Eppure, ci toccherà proprio morire!

Che il cristiano sia risuscitato suscita una facile obiezione: i cristiani non vanno meno nella tomba degli altri! Del resto, per continuare a imbrogliare le carte, al momento di aspergere la bara con l’acqua battesimale, la liturgia dei funerali recita questa nuova negazione della vera speranza cristiana: «Noi crediamo e speriamo che risusciteremo tutti»; questo futuro e questa universalità riduce la fede del battesimo al credere nella risurrezione generale alla fine dei tempi, quella che in realtà è riservata ai pagani. Certo, crediamo anche in questa resurrezione generale e al giudizio ultimo, ma la dichiarazione di Gesù, già citata, si riferisce a ben altro: Colui che ascolta la mia parola – ed è quello che fa il cristiano – non viene giudicato, ma è già passato dalla morte alla vita. (Gv 5,24).
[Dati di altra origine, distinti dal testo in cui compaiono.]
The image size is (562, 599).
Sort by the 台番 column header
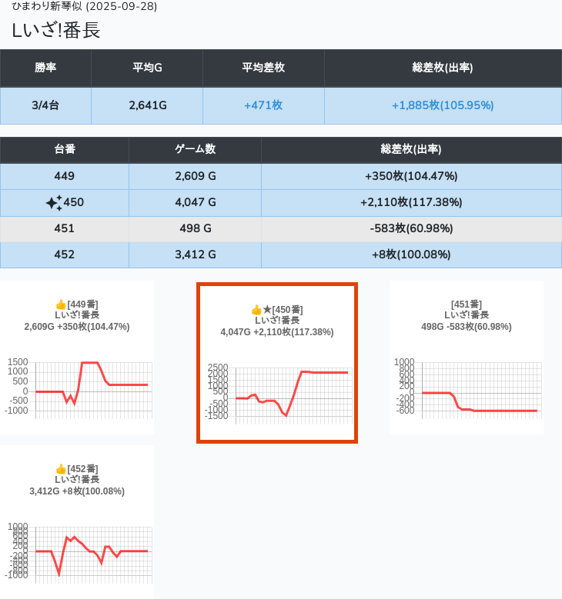(x=65, y=150)
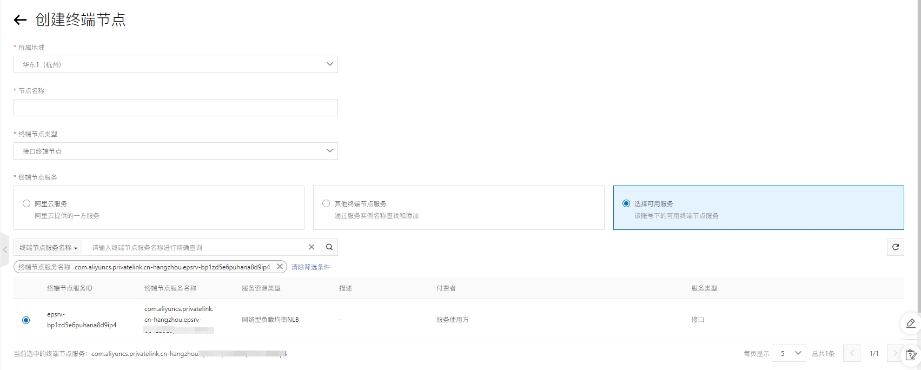Expand the 终端节点类型 dropdown
Screen dimensions: 921x370
click(176, 151)
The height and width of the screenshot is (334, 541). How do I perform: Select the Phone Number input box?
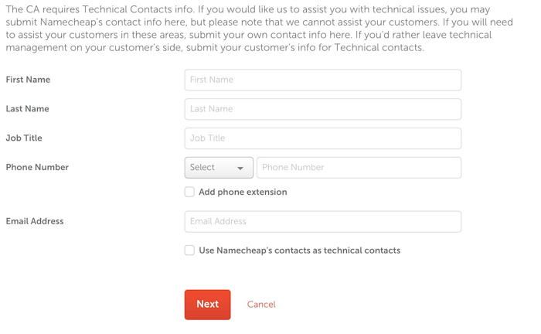point(359,168)
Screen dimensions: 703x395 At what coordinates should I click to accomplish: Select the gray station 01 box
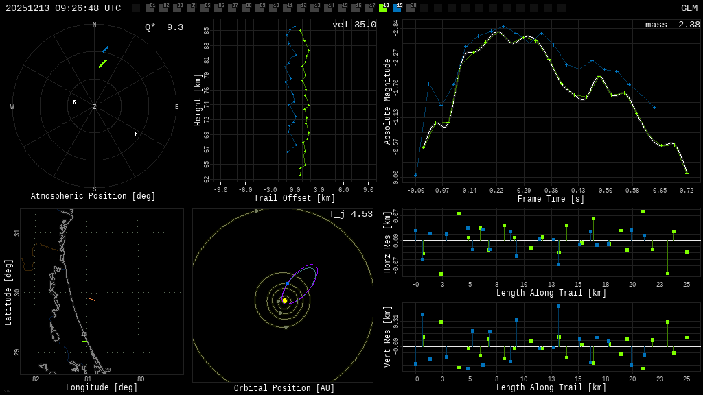click(150, 8)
Ma non schiviamo la domanda: come comprendere di essere già passati dalla morte alla vita, ma di dovere tuttavia scendere nella tomba? Il Nuovo Testamento ama le immagini tratte dal mondo vegetale: il piccolo seme che diviene un grande albero, la vite che porta frutto nei suoi tralci, il seme che cade nella terra e produce cento per uno…Ѐ così che bisogna considerare la risurrezione: non un cambiamento istantaneo, ma un processo continuo, cominciato al battesimo e che si concluderà nella Parusia, la quale, ricordiamo, precederà la risurrezione generale e il giudizio ultimo. Non si dice per semplificare che il seme caduto nella terra muore: in realtà si trasforma sotto la spinta di una nuova vita, che porta segretamente le spighe del raccolto futuro. E lungo il corso di questa spinta, tutta la sostanza del primo seme è assunta in quella delle spighe. Quindi, all’inizio della nostra vita cristiana, fu un primo atto di fede a liberare in noi la grazia di Cristo e, man mano che questa fede si sviluppa, questa la grazia ci trasforma in lui; l’ultima fase di questa trasformazione è la risurrezione della nostra carne.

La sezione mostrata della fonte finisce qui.